5). Remarkably, the more sensitive liquid-based assay revealed two significant effects. First, as indicated by the change
in the slope of the graphs in Fig. 6, the Δpnp mutant had a longer doubling time in H2O2-containing media, but not in control media. In addition, interfering with degradosome assembly caused a reduced culture density as cultures entered stationary phase. Both of these differences were statistically significant. For reasons not well understood, interfering with degradosome assembly in the Δpnp mutant mirrored the phenotype of the Δpnp mutant strain and suppressed the early stationary phenotype when only degradosome assembly was disrupted (Fig. 5).

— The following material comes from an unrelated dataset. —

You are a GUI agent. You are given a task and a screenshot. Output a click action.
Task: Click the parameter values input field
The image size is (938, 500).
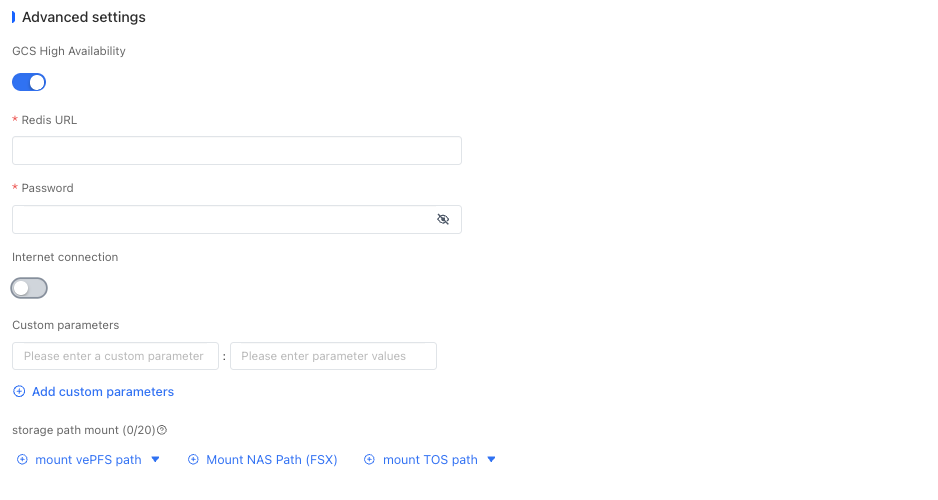pyautogui.click(x=333, y=356)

We also tested growth of these same strains at 4 °C (Fig. 6). Not surprisingly, and in agreement with previously published data (Rosenzweig et al., 2005, 2007), the Δpnp mutant was unable to grow at 4 °C (Fig. 6b) despite PCI32765 relatively normal growth at 28 °C (Fig. 6a). When RNE1-465 was expressed,
there was no effect on the cold-sensitive Acalabrutinib mouse phenotype (Fig. 6). These data strongly suggest that the psychrotropic yersiniae’s ability to grow in the cold depends on PNPase in a degradosome-independent manner. To further evaluate the role that degradosome assembly might be playing in yersiniae stress responses, we challenged the strains with several antibiotics that target protein translation, membrane integrity, and cell wall integrity and found that neither the presence of PNPase nor the ability of the Erythromycin yersiniae degradosome to assemble altered antibiotic susceptibility profiles (data not shown). As we observed that over-expression of RNE1-465 led to a significant reduction in biomass during oxidative stress, but that there was no similar reduction in biomass when expressed in the Δpnp background (Fig. 7), we hypothesized that perhaps PNPase affected expression of the plasmid-encoded RNE1-465. Following a 1.5-h induction
of RNE1-465 in both strains and Western blot analysis, we concluded that the truncated RNE1-465 was expressed similarly in both strains and that PNPase was not modulating RNE1-465 expression levels. More specifically, the Y. pseudotuberculosis + empty vector pBAD24 (WT) and Y. pseudotuberculosis Δpnp + empty vector pBAD24 (pnp) controls did not express RNE1-465 when either induced with 0.02% arabinose or not (lanes 1, 2, 5, and 6). However, the Y. pseudotuberculosis + pBAD-RNE1-465 (RNE) and the Y. pseudotuberculosis Δpnp + pBAD-RNE1-465 (pnp/RNE) both expressed the ~ 52 KDa RNE1-465 when induced with 0.02% arabinose (lanes 3 and 7). Yersinia pseudotuberculosis is a very close relative of the etiological agent of plague, Y. pestis, which diverged from Y. pseudotuberculosis between 15 000–20 000 years ago (Achtman et al., 1999). In fact, their RNase E, PNPase, RhlB and enolase proteins are 97–100% identical. Unlike Y.